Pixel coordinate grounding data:
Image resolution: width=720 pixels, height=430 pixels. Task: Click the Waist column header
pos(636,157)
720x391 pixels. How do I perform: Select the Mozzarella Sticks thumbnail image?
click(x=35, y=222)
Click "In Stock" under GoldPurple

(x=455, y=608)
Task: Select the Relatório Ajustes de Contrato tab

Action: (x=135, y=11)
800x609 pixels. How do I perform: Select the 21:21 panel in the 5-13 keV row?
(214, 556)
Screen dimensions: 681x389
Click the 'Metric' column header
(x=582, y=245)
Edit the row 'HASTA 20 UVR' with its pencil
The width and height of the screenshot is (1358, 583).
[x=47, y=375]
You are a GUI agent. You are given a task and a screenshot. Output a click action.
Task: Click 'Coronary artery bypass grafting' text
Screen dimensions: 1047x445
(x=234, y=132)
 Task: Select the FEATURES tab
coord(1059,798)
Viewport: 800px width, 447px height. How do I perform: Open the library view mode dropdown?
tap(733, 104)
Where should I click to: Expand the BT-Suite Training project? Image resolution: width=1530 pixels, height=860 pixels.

Work request
With the line containing "You are a GUI" as the first and the last line above as the final one, copy those lines exactly and no others.

Task solution
You are a GUI agent. You are given a task and a screenshot. Output a click action.
Task: Click 'Coronary artery bypass grafting' text
Screen dimensions: 1047x445
(x=234, y=132)
 Task: Select the FEATURES tab
coord(1059,798)
Viewport: 800px width, 447px height. How do I perform: Open the library view mode dropdown?
tap(733, 104)
Where should I click to: Expand the BT-Suite Training project? Image resolution: width=1530 pixels, height=860 pixels.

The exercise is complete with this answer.